Come già avevo raccontato nel mio provato durante Gamescom 2024, questo switch è meccanicamente limitato a determinati punti, unici contesti nei quali possiamo effettivamente eseguire il passaggio fra realtà, se non per una sorta di sonar che ci permette, con la pressione di un tasto, di creare una area attorno a noi che agisce da spiraglio verso l’altra realtà. Purtroppo è questo secondo utilizzo del potere che Life is Strange Double Exposure ancora non sa usare a dovere, mentre lo switch fisico tra realtà è usato in modo interessante, per quanto non troppo innovativo, nei due episodi.
È in particolare il secondo episodio a riservare alcune sorprese, per ora solo narrative ma, ci voglio credere e sperare, potenzialmente meccaniche, allo switch interdimensionale, però attendiamo gli episodi 3, 4 e 5 per vedere cosa ha in serbo Deck Nine. Come promesso non spoilero nulla, ma mi sto riferendo a piccoli indizi di un probabile twist davvero inaspettato e che, ne sono felice, non ha avuto modo di essere leakato finora.
Un ultimo flusso di coscienza, prima del rimando alla recensione…
Life is Strange Double Exposure è l’ennesimo passo in avanti per Deck Nine, sia narrativo che, potenzialmente, meccanico. Doppiaggio e narrazione sono di ottima fattura, come lo è l’attenzione al dettaglio che finalmente, tra engine e seniority, il team di sviluppo può applicare ad ogni cosa: il movimento impercettibile di un sopracciglio durante un dialogo, lo sguardo agitato di un insospettabile testimone, il linguaggio paraverbale di un professore un po’ troppo egoriferito.
Tutto parla una qualità che sì mi aspettavo ma che non potevo credere funzionasse in modo così naturale, ergonomico e funzionale all’impatto emotivo della storia che Life is Strange Double Exposure racconta. Max è un lieto ritorno, e il nuovo contesto scolastico gioca perfettamente nell’equilibrio fra le memorie del primo titolo e il virtuosismo di poteri di questo capitolo, ora ancora più centrato nel desiderio di Max di salvare ciò che ama.
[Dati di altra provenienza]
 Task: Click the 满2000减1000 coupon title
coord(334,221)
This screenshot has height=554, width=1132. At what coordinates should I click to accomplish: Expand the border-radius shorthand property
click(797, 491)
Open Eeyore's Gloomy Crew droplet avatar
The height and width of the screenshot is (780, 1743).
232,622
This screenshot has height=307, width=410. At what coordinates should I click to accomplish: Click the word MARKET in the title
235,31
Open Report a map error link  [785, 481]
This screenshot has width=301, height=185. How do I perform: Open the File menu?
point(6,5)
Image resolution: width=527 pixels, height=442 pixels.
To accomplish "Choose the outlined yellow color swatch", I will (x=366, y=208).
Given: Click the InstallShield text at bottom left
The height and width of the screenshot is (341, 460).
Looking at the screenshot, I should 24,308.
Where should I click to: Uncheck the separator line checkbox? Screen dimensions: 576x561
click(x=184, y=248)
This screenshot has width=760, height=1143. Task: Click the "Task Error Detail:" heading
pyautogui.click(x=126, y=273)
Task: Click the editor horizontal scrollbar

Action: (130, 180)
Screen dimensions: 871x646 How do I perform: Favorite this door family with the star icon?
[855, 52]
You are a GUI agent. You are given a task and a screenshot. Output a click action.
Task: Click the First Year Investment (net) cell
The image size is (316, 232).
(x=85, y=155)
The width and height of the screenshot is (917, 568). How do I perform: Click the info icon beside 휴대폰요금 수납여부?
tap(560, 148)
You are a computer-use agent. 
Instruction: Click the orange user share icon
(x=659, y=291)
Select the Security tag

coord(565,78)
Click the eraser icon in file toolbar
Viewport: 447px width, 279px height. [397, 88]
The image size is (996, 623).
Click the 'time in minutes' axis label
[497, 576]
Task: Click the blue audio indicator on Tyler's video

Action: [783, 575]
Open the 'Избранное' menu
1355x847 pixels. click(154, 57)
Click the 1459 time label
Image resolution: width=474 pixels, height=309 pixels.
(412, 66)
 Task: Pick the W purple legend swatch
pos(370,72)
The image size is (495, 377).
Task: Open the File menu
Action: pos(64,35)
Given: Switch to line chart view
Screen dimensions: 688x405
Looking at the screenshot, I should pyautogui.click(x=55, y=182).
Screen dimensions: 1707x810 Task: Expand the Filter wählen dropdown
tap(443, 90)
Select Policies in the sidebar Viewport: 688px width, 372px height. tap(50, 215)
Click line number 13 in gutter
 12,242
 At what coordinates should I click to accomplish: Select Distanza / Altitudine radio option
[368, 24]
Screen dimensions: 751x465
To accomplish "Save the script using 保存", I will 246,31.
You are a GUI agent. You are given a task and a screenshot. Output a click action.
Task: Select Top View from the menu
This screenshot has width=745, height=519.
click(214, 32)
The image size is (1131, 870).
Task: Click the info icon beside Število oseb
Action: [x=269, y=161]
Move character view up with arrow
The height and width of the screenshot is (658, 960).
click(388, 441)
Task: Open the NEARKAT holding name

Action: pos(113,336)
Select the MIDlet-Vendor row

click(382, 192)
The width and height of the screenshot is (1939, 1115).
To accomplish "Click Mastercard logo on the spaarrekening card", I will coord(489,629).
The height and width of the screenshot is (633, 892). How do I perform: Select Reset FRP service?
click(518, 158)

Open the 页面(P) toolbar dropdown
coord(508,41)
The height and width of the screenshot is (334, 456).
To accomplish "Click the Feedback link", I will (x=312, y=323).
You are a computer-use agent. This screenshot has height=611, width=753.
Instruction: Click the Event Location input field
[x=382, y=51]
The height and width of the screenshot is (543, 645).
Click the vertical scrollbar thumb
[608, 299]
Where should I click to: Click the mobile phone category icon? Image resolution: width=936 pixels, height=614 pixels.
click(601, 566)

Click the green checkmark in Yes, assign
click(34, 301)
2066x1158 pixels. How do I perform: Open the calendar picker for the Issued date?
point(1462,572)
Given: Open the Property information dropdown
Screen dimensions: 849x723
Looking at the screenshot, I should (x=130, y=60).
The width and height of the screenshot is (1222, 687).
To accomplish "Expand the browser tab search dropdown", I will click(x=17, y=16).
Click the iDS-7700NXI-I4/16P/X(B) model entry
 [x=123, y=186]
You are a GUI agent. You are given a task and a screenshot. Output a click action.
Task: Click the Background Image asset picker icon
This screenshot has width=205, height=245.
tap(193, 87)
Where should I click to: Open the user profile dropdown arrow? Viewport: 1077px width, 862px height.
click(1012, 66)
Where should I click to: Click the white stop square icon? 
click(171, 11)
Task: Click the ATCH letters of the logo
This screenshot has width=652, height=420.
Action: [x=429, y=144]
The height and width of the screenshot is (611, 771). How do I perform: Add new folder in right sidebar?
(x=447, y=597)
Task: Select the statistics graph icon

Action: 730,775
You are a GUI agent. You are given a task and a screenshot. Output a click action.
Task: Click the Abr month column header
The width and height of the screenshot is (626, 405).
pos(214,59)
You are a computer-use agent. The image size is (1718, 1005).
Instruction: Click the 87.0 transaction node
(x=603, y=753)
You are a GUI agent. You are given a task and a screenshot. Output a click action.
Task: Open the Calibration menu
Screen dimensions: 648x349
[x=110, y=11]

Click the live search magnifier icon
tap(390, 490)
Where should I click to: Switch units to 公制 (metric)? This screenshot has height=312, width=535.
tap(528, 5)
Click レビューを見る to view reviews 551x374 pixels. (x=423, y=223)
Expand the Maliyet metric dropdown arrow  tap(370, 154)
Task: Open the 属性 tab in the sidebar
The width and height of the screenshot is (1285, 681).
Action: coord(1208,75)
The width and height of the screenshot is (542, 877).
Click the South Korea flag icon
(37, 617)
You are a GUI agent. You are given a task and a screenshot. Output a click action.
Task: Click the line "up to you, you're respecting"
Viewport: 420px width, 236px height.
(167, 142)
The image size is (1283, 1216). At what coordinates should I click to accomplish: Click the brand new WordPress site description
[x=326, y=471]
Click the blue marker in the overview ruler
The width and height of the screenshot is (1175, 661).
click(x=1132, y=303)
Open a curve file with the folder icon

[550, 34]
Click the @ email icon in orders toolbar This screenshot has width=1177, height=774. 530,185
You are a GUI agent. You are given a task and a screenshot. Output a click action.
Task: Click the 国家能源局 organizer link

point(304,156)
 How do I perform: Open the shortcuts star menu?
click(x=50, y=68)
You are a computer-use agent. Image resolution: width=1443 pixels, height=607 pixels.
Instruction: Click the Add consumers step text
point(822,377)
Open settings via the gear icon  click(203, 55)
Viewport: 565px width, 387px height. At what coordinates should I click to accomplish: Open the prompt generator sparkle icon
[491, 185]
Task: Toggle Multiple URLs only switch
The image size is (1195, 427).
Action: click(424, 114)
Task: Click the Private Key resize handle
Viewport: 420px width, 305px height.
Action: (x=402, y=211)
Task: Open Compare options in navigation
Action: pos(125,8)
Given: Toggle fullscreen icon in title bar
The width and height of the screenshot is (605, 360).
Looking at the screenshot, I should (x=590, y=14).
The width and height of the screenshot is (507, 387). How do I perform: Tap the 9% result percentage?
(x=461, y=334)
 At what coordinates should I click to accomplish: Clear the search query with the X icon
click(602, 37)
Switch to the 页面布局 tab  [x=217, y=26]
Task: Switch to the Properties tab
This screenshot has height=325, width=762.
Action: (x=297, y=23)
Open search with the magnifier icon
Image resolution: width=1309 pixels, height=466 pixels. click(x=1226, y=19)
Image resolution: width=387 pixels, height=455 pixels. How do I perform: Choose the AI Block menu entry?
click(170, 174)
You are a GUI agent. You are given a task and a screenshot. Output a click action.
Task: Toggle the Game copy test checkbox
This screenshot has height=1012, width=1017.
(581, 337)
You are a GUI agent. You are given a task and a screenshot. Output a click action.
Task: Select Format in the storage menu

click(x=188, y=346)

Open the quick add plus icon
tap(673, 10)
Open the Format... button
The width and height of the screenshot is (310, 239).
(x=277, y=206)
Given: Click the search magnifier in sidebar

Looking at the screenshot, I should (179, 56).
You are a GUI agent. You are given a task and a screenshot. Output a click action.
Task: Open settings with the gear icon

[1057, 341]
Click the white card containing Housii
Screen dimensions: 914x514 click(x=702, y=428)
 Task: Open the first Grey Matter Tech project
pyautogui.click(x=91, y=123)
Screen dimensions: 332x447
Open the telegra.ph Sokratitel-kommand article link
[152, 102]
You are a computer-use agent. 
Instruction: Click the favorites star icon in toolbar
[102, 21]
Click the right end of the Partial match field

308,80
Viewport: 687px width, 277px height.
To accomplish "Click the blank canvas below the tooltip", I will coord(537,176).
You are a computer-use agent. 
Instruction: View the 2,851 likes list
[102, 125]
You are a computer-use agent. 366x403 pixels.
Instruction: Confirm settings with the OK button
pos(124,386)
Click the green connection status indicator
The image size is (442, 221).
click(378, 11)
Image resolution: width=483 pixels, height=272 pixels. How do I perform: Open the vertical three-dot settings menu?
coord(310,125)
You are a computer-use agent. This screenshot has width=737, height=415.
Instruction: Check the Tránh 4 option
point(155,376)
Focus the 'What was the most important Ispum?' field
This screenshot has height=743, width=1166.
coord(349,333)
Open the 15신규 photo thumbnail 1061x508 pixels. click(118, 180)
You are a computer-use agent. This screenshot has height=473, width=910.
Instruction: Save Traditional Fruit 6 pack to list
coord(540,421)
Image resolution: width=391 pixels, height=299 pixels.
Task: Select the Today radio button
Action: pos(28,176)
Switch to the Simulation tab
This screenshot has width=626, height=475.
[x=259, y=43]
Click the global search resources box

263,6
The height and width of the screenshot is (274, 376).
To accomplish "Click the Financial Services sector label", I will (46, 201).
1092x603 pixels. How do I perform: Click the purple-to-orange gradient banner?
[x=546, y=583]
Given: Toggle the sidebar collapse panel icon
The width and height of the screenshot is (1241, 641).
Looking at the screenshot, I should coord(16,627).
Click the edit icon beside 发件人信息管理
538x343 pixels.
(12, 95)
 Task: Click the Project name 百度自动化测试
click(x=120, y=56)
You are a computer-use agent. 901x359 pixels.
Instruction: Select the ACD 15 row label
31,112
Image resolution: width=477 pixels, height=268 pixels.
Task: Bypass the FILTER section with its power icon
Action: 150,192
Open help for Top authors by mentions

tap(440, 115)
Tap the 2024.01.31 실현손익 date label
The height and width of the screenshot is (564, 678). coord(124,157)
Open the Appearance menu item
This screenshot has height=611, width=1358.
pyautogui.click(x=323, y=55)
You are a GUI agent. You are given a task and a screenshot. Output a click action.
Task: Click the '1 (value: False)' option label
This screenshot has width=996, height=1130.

Gli indizi di dove la storia potrà andare a parare nei 3 capitoli conclusivi mi mettono parecchio hype verso ciò che rimane dell’esperienza, e non posso che attendere, e convincerti ad attendere, l’opera completa di Deck Nine, sicuro che ciò che ho visto in queste circa 4 ore e mezza passate con Life is Strange Double Exposure è solo l’antipasto di un banchetto emotivo di qualità, come sempre sotto l’egida pitch perfect di un team di sviluppo che ha capito come portare a schermo un’avventura unica, sì limitata meccanicamente ma perfettamente centrata nei suoi obbiettivi emotivi e narrativi.
E maledetto sia quel cliffhanger a fine episodio 2. Quanto mi tocca aspettare risposte, ancora? Quanto, Max?